REQUEST:
Quote word for word the passage of the Film Chest profile that opens with the words containing "- Headquarters: Bridgeport, Connecticut, United" and closes with "Ian Stone (principals)".

Film Chest
- Company type: Private
- Industry: Film, Home Video, Television
- Founded: New York, New York (2000)
- Headquarters: Bridgeport, Connecticut, United States
- Area served: North America, South America, Europe, Asia
- Key people: Ralph Stevens, Ian Stone (principals)
- Website: filmchestmediagroup.com

= Film Chest =

Film Chest, is a privately held media company that specializes in the archiving, restoring, licensing and distribution of films. It is headquartered in Bridgeport, Connecticut. Film Chest distributes consumer DVDs, and sells digital content via online outlets including Apple's iTunes Store, Amazon.com, and Hulu. It also licenses its movies to TV networks, including American Movie Classics and Turner Classic Movies, and for use as stock footage. According to the company's website, it services "high-quality content for use in broadcast television, film projects, video streaming, distribution, public television, cable or other professional needs."

==History==
The company was founded in 2000 by partners Phil Hopkins and Ralph Stevens, and has since amassed one of the largest privately owned film libraries, containing approximately 2,000 film and TV titles. The titles comprise rare science-fiction, horror and action-adventure films (such as The Devil Bat), cartoons, and Oscar-winning classics like Orson Welles’ The Stranger, for which Film Chest completed the first-ever HD restoration. A recent Film Chest coup was finding the 1958 TV series “Decoy,” starring cult actress Beverly Garland, that few people had ever heard of because it was such a rarity. Despite its obscurity, the show was a landmark on two counts. It was the first series centered on a female cop and the first TV show to be shot on the streets of New York City.

SUPPLIED MATERIAL:
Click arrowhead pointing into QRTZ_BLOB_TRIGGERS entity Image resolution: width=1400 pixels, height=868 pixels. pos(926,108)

REPLY TO THE EXERCISE:
- Headquarters: Bridgeport, Connecticut, United States
- Area served: North America, South America, Europe, Asia
- Key people: Ralph Stevens, Ian Stone (principals)